Any Hebrew reader will quickly note the spelling of the word: alef-shin and how close that spelling is to the word for human/man “ish” (alef-yud-shim = ish/man or person). The Yud in Hebrew often indicates the Divine. This Biblical play-on-words makes the text’s Hebrew reader question what is relationship between the words esh and ish? Does the letter Yud change not only the meaning of the word, but also changes the meaning of the entire Book of Exodus?
Is the text in its subtile manner indicating that we are composed of two elements? The first we may call “esh”. It is the verbal-noun combination of energy and matter. An esh (the energy/substance of fire) is a clearly thing, but fire cannot be touched or held. Esh is the “nothing” that is “something”. We classify fire as a noun, yet in reality it is pure verbal energy. The second element is the divine spark, the flames that reaches out to us with a sense-of-purpose and makes us more than just an object, but a creative force.
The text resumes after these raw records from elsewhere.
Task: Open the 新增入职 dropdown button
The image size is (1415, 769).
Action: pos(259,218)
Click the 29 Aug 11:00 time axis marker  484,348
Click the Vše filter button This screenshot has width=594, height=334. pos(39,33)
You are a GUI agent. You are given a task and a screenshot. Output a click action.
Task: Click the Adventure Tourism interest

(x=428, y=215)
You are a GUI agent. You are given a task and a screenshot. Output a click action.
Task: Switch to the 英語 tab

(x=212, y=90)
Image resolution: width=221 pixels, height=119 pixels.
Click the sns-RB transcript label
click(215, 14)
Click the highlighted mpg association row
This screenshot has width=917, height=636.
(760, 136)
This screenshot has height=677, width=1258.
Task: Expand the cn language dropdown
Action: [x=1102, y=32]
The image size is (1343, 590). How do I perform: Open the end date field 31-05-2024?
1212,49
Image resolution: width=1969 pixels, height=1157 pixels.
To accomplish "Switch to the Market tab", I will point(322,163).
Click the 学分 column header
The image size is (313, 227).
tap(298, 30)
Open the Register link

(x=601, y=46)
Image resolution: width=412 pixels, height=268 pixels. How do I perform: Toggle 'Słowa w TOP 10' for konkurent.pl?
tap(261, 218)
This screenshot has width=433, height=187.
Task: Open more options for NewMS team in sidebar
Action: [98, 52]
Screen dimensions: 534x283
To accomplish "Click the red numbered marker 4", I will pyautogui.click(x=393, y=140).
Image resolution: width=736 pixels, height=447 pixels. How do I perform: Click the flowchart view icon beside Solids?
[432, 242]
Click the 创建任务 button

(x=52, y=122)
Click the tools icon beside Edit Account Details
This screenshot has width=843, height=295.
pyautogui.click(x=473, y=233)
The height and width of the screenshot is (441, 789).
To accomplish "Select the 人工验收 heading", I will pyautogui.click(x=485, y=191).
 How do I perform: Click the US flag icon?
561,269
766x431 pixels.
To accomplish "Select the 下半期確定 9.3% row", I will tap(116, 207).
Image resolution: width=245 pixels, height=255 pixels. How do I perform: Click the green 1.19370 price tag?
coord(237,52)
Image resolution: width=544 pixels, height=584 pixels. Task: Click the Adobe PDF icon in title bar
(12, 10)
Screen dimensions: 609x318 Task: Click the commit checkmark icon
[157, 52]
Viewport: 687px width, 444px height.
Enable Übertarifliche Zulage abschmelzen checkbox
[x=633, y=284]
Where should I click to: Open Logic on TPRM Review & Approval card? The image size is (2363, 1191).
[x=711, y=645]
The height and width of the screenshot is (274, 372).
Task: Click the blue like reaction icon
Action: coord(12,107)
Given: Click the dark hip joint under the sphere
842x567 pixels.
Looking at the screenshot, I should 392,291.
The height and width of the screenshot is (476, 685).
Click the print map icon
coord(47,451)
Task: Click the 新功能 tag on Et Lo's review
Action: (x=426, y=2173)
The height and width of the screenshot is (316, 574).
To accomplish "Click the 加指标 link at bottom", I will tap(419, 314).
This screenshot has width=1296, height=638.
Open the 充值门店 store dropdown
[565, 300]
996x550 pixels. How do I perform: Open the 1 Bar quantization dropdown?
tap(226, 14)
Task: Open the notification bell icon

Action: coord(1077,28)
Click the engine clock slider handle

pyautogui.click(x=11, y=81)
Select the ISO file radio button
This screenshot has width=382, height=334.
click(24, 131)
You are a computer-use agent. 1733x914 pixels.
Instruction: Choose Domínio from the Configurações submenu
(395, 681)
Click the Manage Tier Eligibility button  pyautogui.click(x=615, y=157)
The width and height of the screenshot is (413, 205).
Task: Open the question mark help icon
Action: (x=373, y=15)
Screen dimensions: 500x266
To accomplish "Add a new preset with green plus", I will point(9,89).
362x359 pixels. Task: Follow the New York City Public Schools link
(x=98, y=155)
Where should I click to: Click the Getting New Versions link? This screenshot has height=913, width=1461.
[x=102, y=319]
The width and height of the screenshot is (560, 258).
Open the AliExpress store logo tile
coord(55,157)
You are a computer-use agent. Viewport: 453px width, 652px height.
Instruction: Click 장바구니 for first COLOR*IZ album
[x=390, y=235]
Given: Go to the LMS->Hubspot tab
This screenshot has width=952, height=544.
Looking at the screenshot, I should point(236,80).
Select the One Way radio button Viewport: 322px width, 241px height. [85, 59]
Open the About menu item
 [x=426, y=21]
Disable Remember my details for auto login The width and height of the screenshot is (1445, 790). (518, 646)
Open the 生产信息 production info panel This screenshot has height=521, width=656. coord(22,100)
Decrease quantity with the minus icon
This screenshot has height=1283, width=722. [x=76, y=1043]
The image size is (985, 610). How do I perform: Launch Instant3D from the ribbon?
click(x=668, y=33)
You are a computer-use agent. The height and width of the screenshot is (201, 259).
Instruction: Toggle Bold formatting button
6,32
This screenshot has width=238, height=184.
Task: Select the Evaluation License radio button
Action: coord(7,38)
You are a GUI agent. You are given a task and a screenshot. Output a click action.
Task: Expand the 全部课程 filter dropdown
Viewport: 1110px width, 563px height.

Might the text be teaching us that left alone energy is amoral, neither good nor bad? What changes this uncontrollable energy, the “esh” into what we call “ish” (a human being made in the image of G’d) is the addition of one letter, the letter Yud. It is as if the Hebrew text is teaching us that only when we take the power of the “esh” combined with the spirit of the “yud/G’d” do we have the “ish”, the whole person.
The Book or Exodus is about forming a nation. The Jewish people is a nation forged from the energy of the spirit combined with that of determination combining the energy of creativity with the goodness of G’d. Does Exodus then take us one step further than Genesis toward the Promised land by making is G’d’s partners in creating the “holiness of action”?
Exodus is about more than a mere escape from Egypt. It teaches us to transform our hopes into accomplishments, and the daily tasks of life into dreams. Think about your energy, is it energy of worry or of building? Does negative or positive energy dominate your life?